The news: Global cancer cases are expected to rise 70% over the next two decades, according to a new report by the World Health Organization (WHO).
In 2012, the WHO estimated there were 8.2 million deaths to cancer. Lung cancer claimed 1.59 million lives, followed by liver (745,000), stomach (723,000), colorectal (694,000), breast (521,000) and esophageal cancer (400,000).
While many of the cancers stem from poverty and lack of access to medical resources (such as cervical cancer, which can in many cases be prevented with the HPV vaccine), there's another set of cancers expected to rise primarily in affluent countries with a higher standard of living. It turns out that increased smoking, alcohol consumption, obesity, and sedentary lifestyles just aren't good for you, and cancer is one of many ailments that ensues when people simply don't pay attention to their health.
"The rise of cancer worldwide is a major obstacle to human development and well-being," said Christopher Wild, director of the International Agency for Research on Cancer. "These new figures and projections send a strong signal that immediate action is needed to confront this human disaster, which touches every community worldwide."
Will science save us? Despite exciting advances like the development of certain proteins which could target cancer cells (with a 100% success rate in laboratory mice), you really shouldn't assume you can just keep on living unhealthily and rely on future medicine to save you.

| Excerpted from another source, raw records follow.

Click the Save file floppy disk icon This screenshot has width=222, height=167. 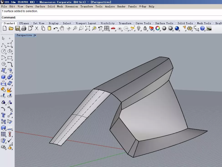(18, 28)
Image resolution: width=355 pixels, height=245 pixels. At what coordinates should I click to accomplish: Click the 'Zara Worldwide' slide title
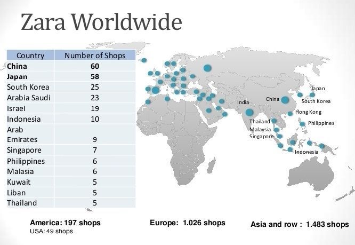tap(101, 23)
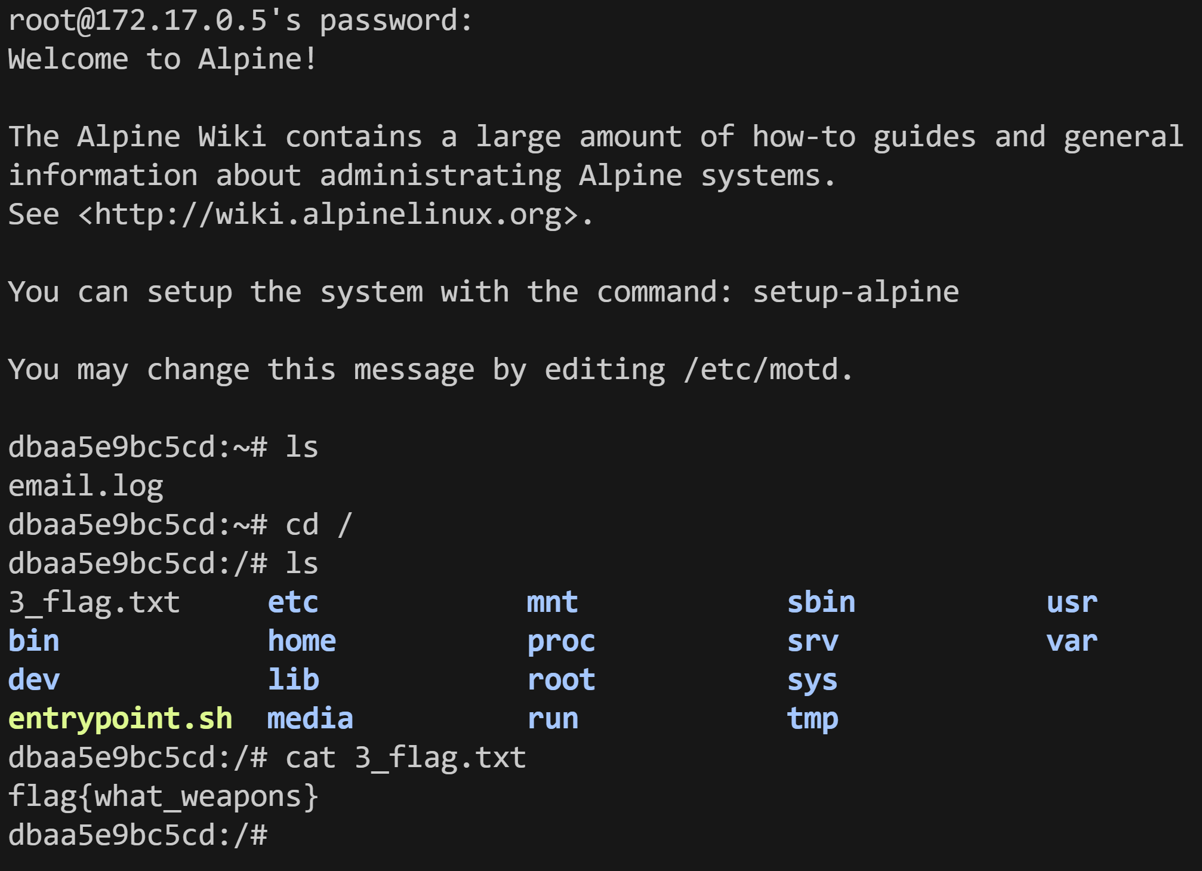This screenshot has height=871, width=1202.
Task: Click the media directory entry
Action: click(x=310, y=719)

"Despite exciting advances, the report shows that we cannot treat our way out of the cancer problem. More commitment to prevention and early detection is desperately needed in order to complement improved treatments and address the alarming rise in the cancer burden globally," says Wild.
Cancer is a leading cause of death worldwide, with 60% of the global burden and 70% of cancer deaths in Africa, Asia, and South America. While access to better treatments would greatly help combat the death rate, it's simply outside of many countries' ability to pay for all that medical expertise. And even in the developed world, it's an intense drag on the economy. The WHO estimates that the global annual cost of cancer hit $1.16 trillion in 2010.

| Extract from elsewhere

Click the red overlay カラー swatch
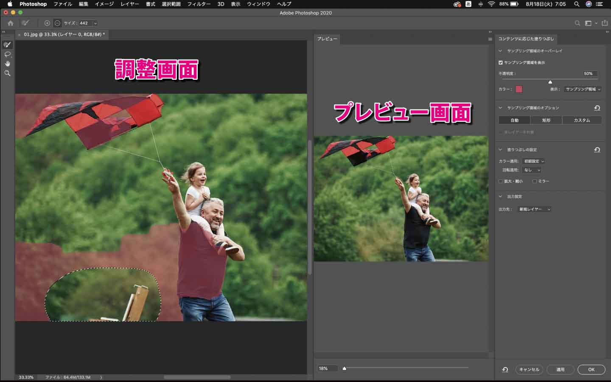 pos(520,89)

So what will? Prevention — or rather, not getting cancer in the first place. While healthy living (decreasing your alcohol consumption, quitting smoking, not doing drugs, exercizing, and eating a healthy diet) are all crucial parts of avoiding cancer individually, the WHO report doesn't have any faith that individuals across the globe will suddenly reverse their poor habits and try to be cancer-free.
And why would they? In the developed world, it's partially our collectively poor decision-making which has led to more cancer (how many sodas have you had today?). And powerful alcohol, tobacco, and food industries aren't interested in you living a healthier lifestyle for obvious reasons.
Instead, the report suggests good old-fashioned government work. The WHO specifically advises taking action against the sugary drink industry in the same way governments have previously fought tobacco and limiting exposure to occupational and environmental pollution. But awareness campaigns, making it costlier to smoke and drink, implementing taxes on sugary drinks, co-ordinating to impose restrictions on industry (such as cigarette warning labels and advertising bans), and heavier investment in earlier detection and preventative care could all play a role in turning the tide as well.